Me sharing a couple beers with dad and his brothers.  You only drink one beer at a time, with one glass.  You pass both bottle and glass around.  When it's your turn, you fill up your glass, pass the bottle, drink the beer relatively quickly, spin it in your hands (like you're warming your hands), and then fling the remaining foam on the ground next to you and pass the glass.  Except me, since I am a girl, the guy before me fills up the glass and gives it to me and passes the bottle to the guy on my other side.  I do get to participate in the spinning and flinging however.  It is considered extremely strange to drink beer right form the bottle in this country.



The potatoes disappeared and were replaced with these large pea-like-but-very-starchy things that we eat a lot.  Peruvians eat everything they can find that is starchy.  In large quantity.






Now to the planchamanca.  Move the rocks, which are so hot that a 2x4 bursts into flames if you touch one with it.  Pour the potatoes into the bottom of the pit and toss the pot of slightly fried cuys on top of those.



Drop some of the hots rocks back in.  Toss in the large meats chunks, some random corn husks, and more hot rocks.  And how about we just slap a whole chicken on top of that pot...

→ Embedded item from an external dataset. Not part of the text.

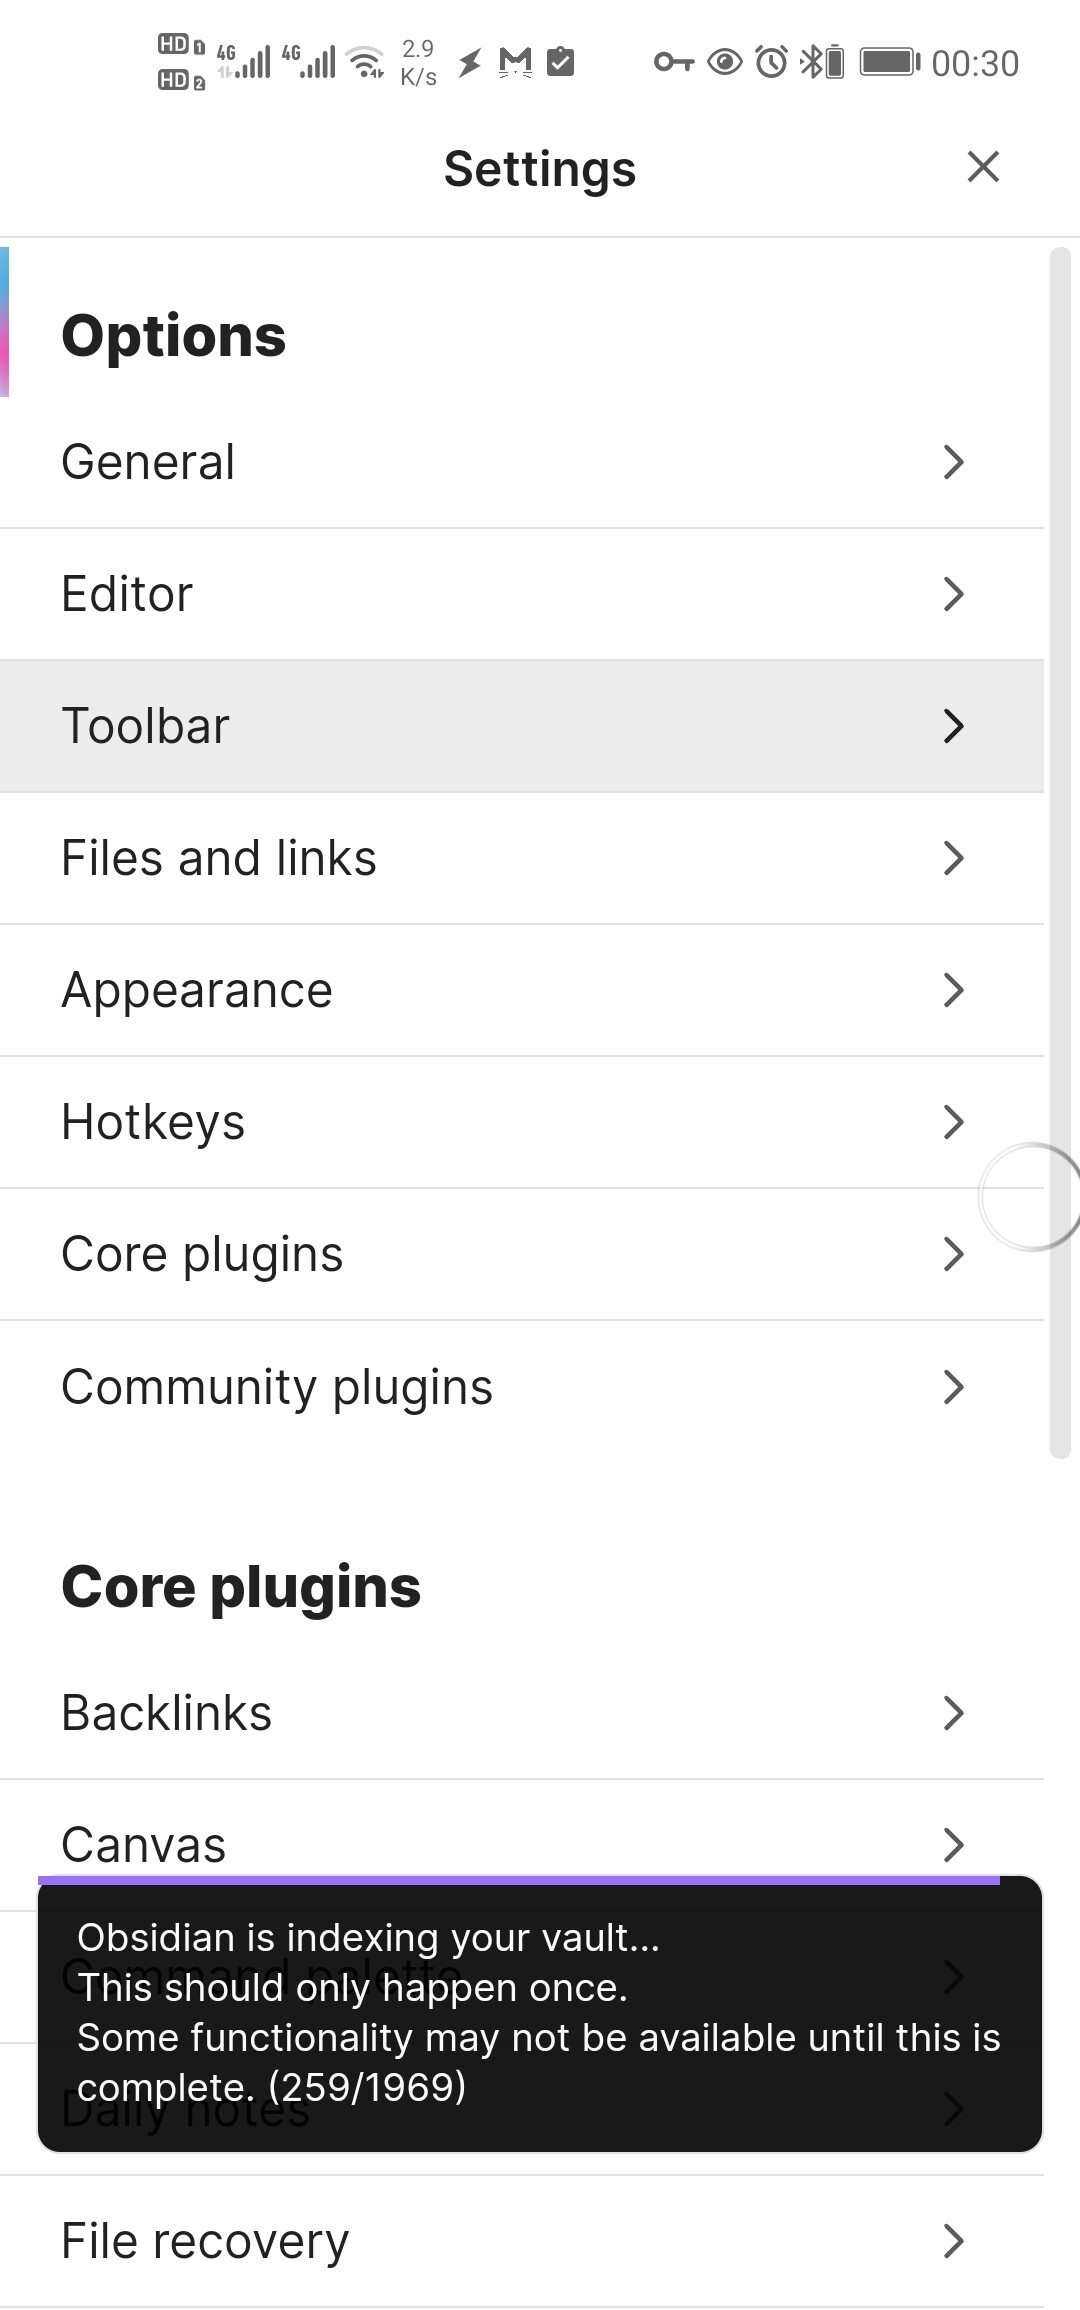Tap chevron arrow next to Appearance

pos(953,990)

More hot rocks and then our hundreds of little corn husk cake packets.



Then the peas and a pile of inedible greens.  Apparently these greens were the food of the cuys.  Who presumably will no longer be needing them. Then some paper.



Then just bury it.  ALL of the food is in this hole.  There are about 25 family members here at this point.



One hour later...









My awesome dinner.  I ate it all.  Except the third potato.  Seriously, Peru?  Three potatoes?



Also it was my cousin's bday, so more cake later.  The store bought cakes here are the best cakes I have ever had.



That was a good day.  I promptly passed out after all that food.  It was on then to another week of crazy classes all day long - four hours Spanish, four hours Small Business Development.  Evening yoga and dance classes.  Evening hikes.  I don't have many pics of this, but I have some friends who do and I'll try to steal some.  My friend Chris took a video of that ridiculous dance class that I need to steal from him.  Here's a couple random pics from the week:

My original Spanish class - prolly also my best friends here.  Chris, Cassandra, and Ashley.  The classes have been shuffled slightly since then.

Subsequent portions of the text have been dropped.